L’intervention inopinée de cette femme dans la maison de Simon devient pour Simon un test de l’identité prophétique de Jésus. Alors qu’il s’interroge sur ses capacités de prophète, qui doit deviner la personnalité de ses interlocuteurs, Jésus lui manifeste qu’il connaît le fond de son cœur ! Très pédagogiquement par une petite parabole, il l’amène à prononcer un jugement sur lui-même : celui qui a été gracié de plus de fautes manifeste plus d’amour envers son sauveur ! Jésus sous-entend ainsi qu’il a reconnu la situation de ses deux interlocuteurs, sans accuser directement ni l’un ni l’autre ! Toutefois, pour que Simon comprenne mieux, Jésus fait le parallèle entre les actes de Simon et de la pécheresse, pour valoriser cette dernière. Elle a agi ainsi, non pour se faire pardonner (il aurait fallu utiliser un « parce que », faisant de l’amour la condition du pardon), mais pour manifester sa reconnaissance et son amour à suite du pardon qu’elle avait obtenu de Jésus. Ses actes prouvent cet amour et la paix qui l’habitent. On pourrait plagier le v 47 ainsi : « Puisque tu vois qu’elle aime beaucoup, c’est qu’elle a conscience d’avoir été beaucoup pardonnée ». C’est une leçon à ce Pharisien au cœur sec, qui s’étonnait de la « méconnaissance » de Jésus à propos de cette femme méprisable à ses yeux. Il n’avait peut-être pas fait de lien entre sa guérison de la lèpre et le pardon offert pour ses péchés, puisqu’il ne se croyait pas pécheur ! Non seulement Jésus connaissait très bien le cœur humble et rempli d’amour de cette femme, mais il sondait aussi celui de Simon, et remettait à leur juste place toutes les femmes mal considérées dans la société ; la réhabilitation de Marie devant tous, par l’affirmation de son pardon (Luc 7.48, 50) et du souvenir qu’elle laissera dans tous les siècles (Marc 14.9 ; Mat 26.13) révèle combien Jésus accordait de valeur aux femmes quelles qu’elles soient. Elles lui permettaient de montrer concrètement les dimensions de l’amour inconditionnel et de la grâce de Dieu, le Père de toutes ses créatures humaines.

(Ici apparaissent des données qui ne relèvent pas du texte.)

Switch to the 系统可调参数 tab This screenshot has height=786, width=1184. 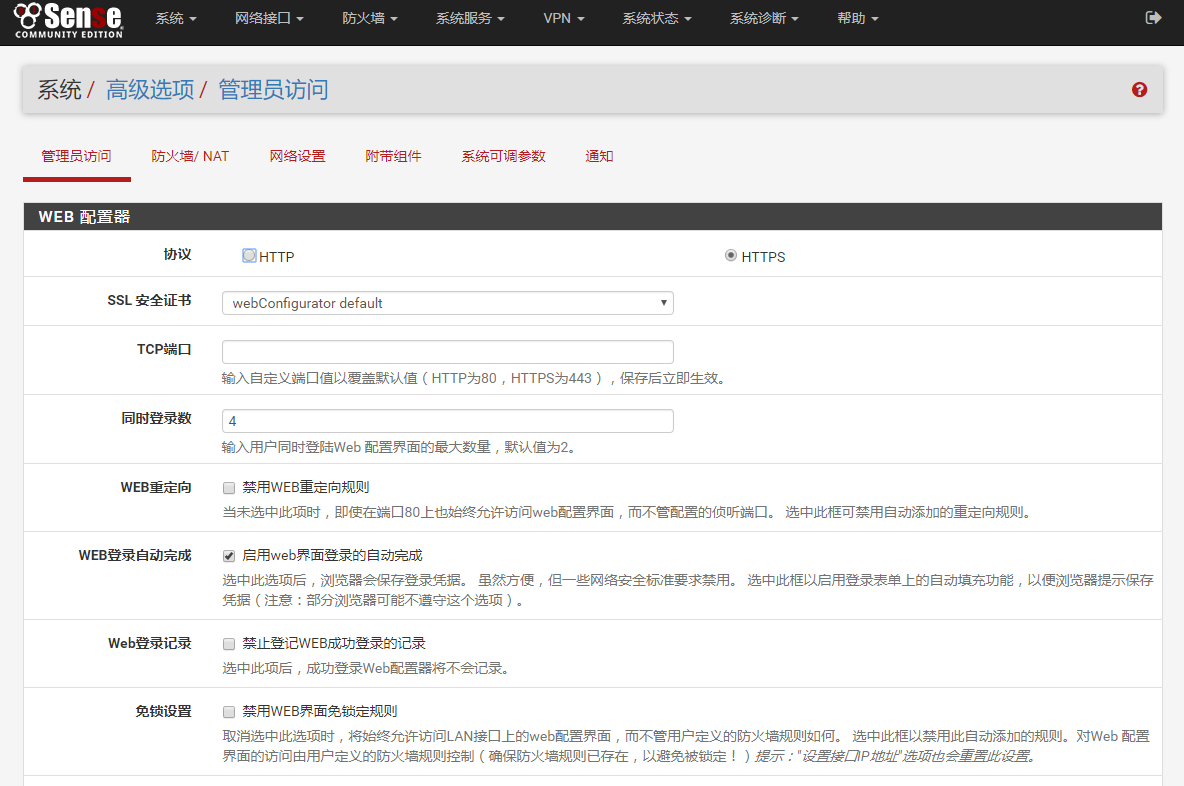pyautogui.click(x=503, y=157)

La question des convives paraît curieuse : ils s’interrogent sur l’autorité de Jésus à « pardonner même les péchés » ! Les hommes ne peuvent se pardonner que leurs erreurs ou vexations mutuelles, mais seul Dieu peut pardonner les péchés qui coupent la relation avec Lui ! Jésus se prétendrait-il être comme Dieu ?

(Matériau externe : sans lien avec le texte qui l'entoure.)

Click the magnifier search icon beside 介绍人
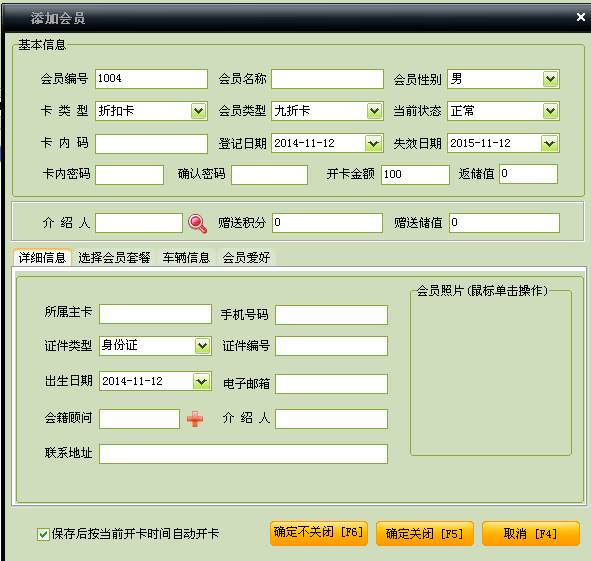Viewport: 591px width, 561px height. (198, 224)
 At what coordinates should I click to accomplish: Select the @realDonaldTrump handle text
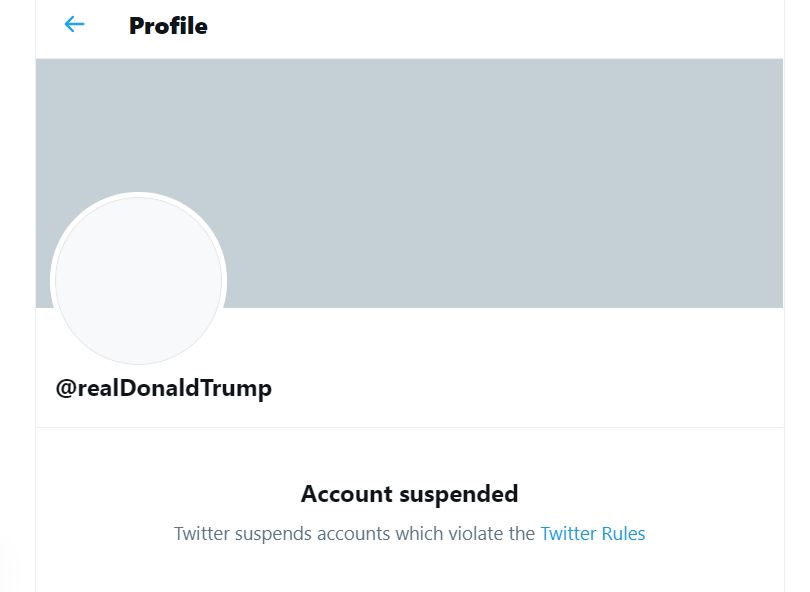[x=163, y=388]
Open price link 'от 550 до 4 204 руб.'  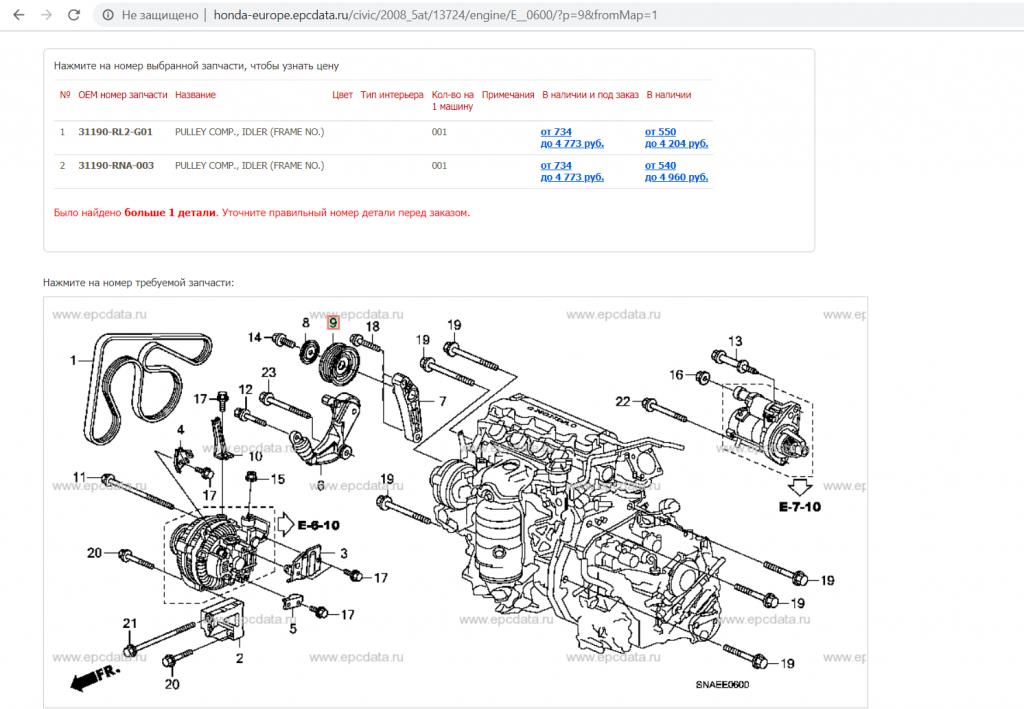676,137
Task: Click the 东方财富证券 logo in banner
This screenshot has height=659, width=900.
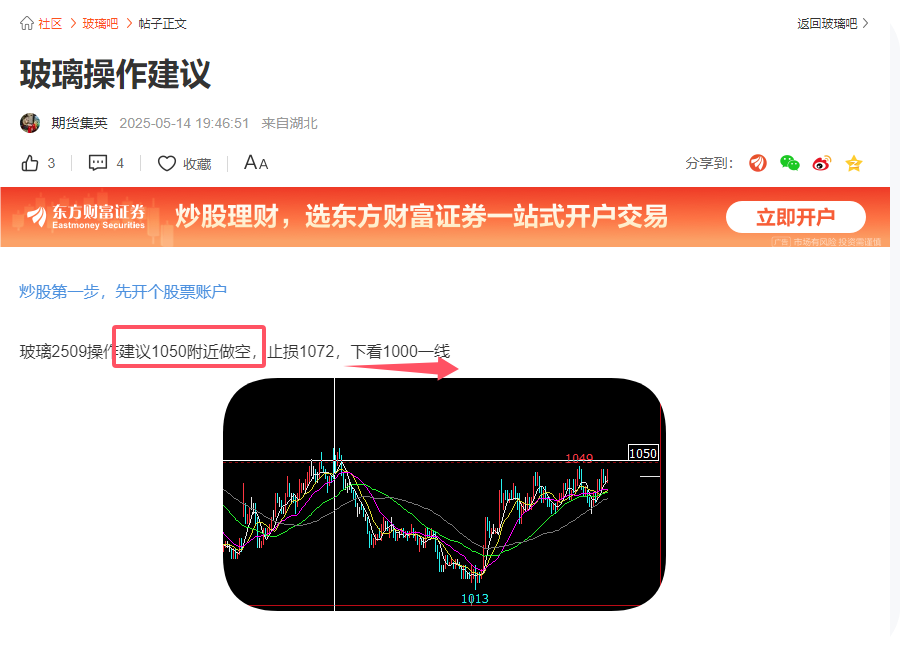Action: click(86, 216)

Jésus connaît leurs pensées et réitère sa déclaration de pardon, pour leur donner une réponse implicite : c’est à eux de se positionner face à Jésus et de décider qui ils voient en lui !
Questions pour une application dans la vie chrétienne
- Savons-nous comme Marie, suivre notre intuition spirituelle qui nous pousse vers le Seigneur, pour lui offrir notre être tout entier en reconnaissance de l’amour qu’il nous témoigne ?

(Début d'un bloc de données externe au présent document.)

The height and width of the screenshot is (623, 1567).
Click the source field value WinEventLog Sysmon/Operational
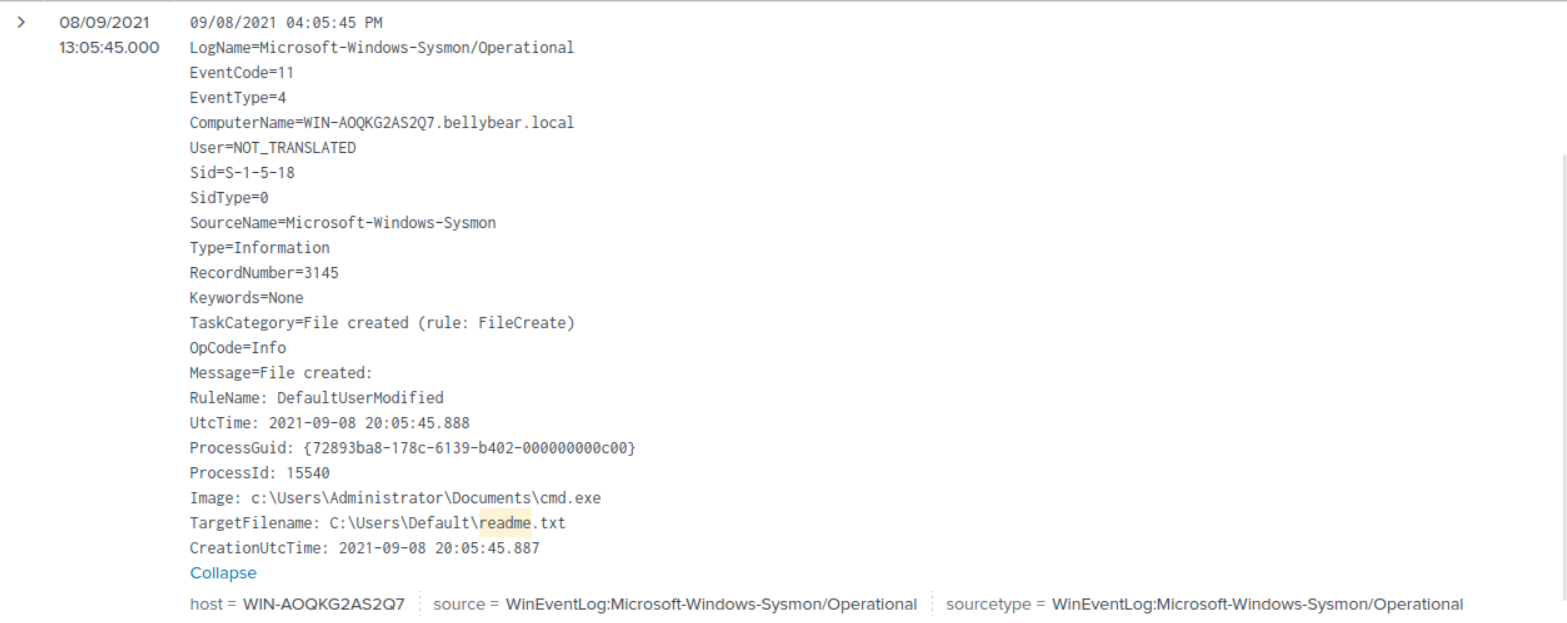click(x=711, y=604)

- Notre reconnaissance et le don de nous-mêmes au Seigneur se manifestent-ils autour de nous par un « parfum de bonne odeur », une démonstration concrète de la joie, de la paix et de l’amour, que nous avons trouvés dans la présence et le pardon de Dieu ?
- De quel œil regardons-nous ceux qui répandent ce parfum ? Un œil critique, ironique, méprisant, envieux, ou un œil admiratif et désireux de partager et d’imiter ?
- Quelle place est faite à la femme dans l’institution et les ministères de notre Église ? Quels préjugés culturels et sociaux (place de la femme dans le mariage et la famille, dans les ministères de la Parole, la consécration au pastorat, par exemple) demeurent encore en son sein sous différents faux prétextes théologiques ? Sans tomber dans les excès du féminisme agressif, comment remédier à cet état de fait déjà au sein de mon église locale ?
08:00 Publié dans Evangile de Luc | Lien permanent | Commentaires (2)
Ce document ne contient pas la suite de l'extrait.